Lots of women had one child, and experienced infertility after the fact. There was a whole name for it and everything. She didn’t want to worry, but that was kind of impossible. And as each month passed with no positive pregnancy test, she realized just how much she actually wanted a second child.

Chris hugged her tighter like he could read her mind. “Whatever you need, Val. I promise.”

 

 

16.

 


Chris

“HOW are things here?” Corrado asked. “Heard you’ve been stepping up a bit more for Papa, huh? Never thought to mention that to me when we talk on the phone. Then again, you don’t call as much as you used to.”

“Is that what you want? I can check in five times a day if you’d like.”

“Don’t be fucking cute. I get enough of that from Les.”

Chris gave his twin a grin. “If you’re asking about business, it’s good.”

“And you. I’m asking about you. Your wife. Little Maria, who by the way, Ginny and her sisters keep asking about because they want to do a sleepover. As though there isn’t enough estrogen in my house on a daily basis. All of that good shit, too, yeah.”

That had him smiling because all he ever needed to do was think about Val and Maria to make him happy. “It’s great, man.”

Corrado nodded. “Yeah, I know all about that.”

“How’s Ginevra?”

“Very tired.” Corrado made a noise under his breath. “But so are the rest of us, too. Happens when you have a six-month-old baby in the house, and all that. We’re making it work. A bit easier with three people because we can take shifts.”

Chris couldn’t help but laugh at that. “Shifts, really?”

“Trust me, it works. Coraline is ... she still has her days and nights mixed up, or that’s what everyone tells me. Really, I just think she likes being up at night, and we’re looking at the rest of our lives with that kid.”

And yet ...

Chris gave his brother a look from the side. “You still love it.”

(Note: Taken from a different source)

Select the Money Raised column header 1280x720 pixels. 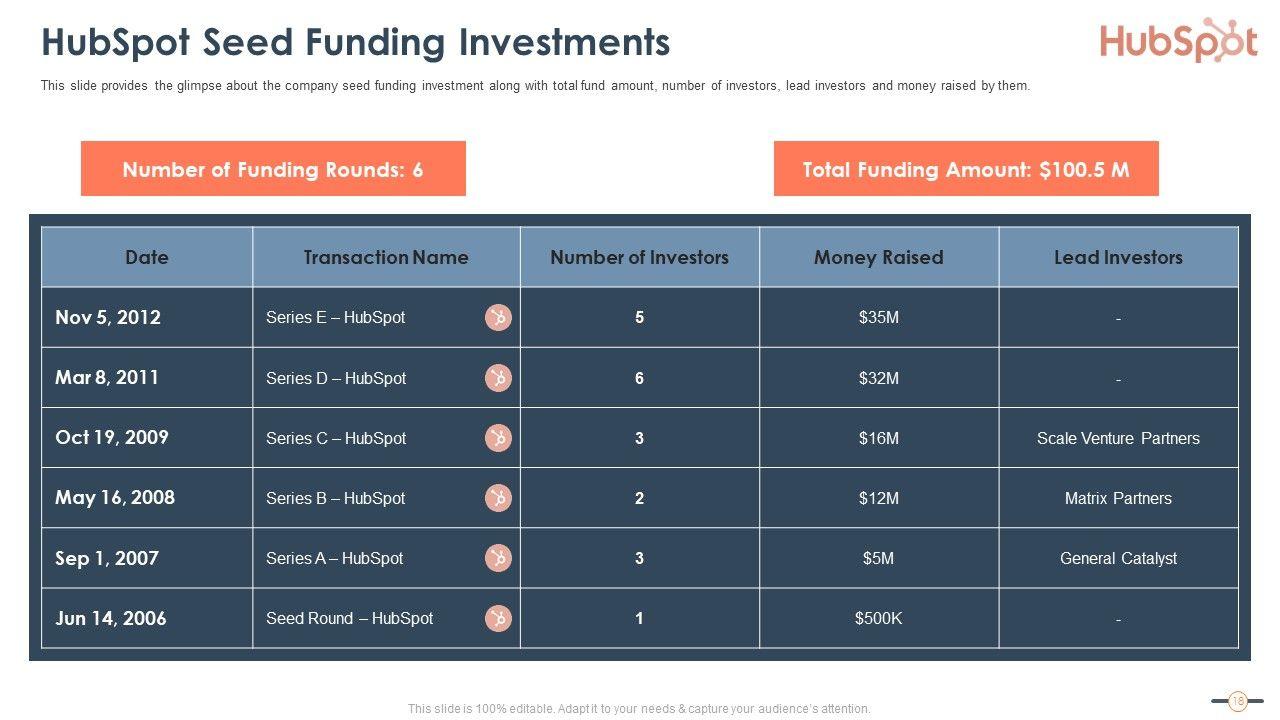point(878,257)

Corrado nodded. “Wouldn’t give this up for the world, man. Last week, we were trying to set up the new TV—me and Les—and Coraline just looked at us across the room where she was sitting in her bouncy thing, and she gets quiet before screeching and pointing at us before shouting Das. We’d been trying to get her to say that ever since she started saying Mama at four months old.”

Never had Chris seen his brother light up quite like the way he did right then. Like his whole world was owned and revolved around a blue-eyed baby girl with black curls. And that kid was the luckiest baby in the world because not only did she have one daddy who adored the ground she walked on, but she actually had two.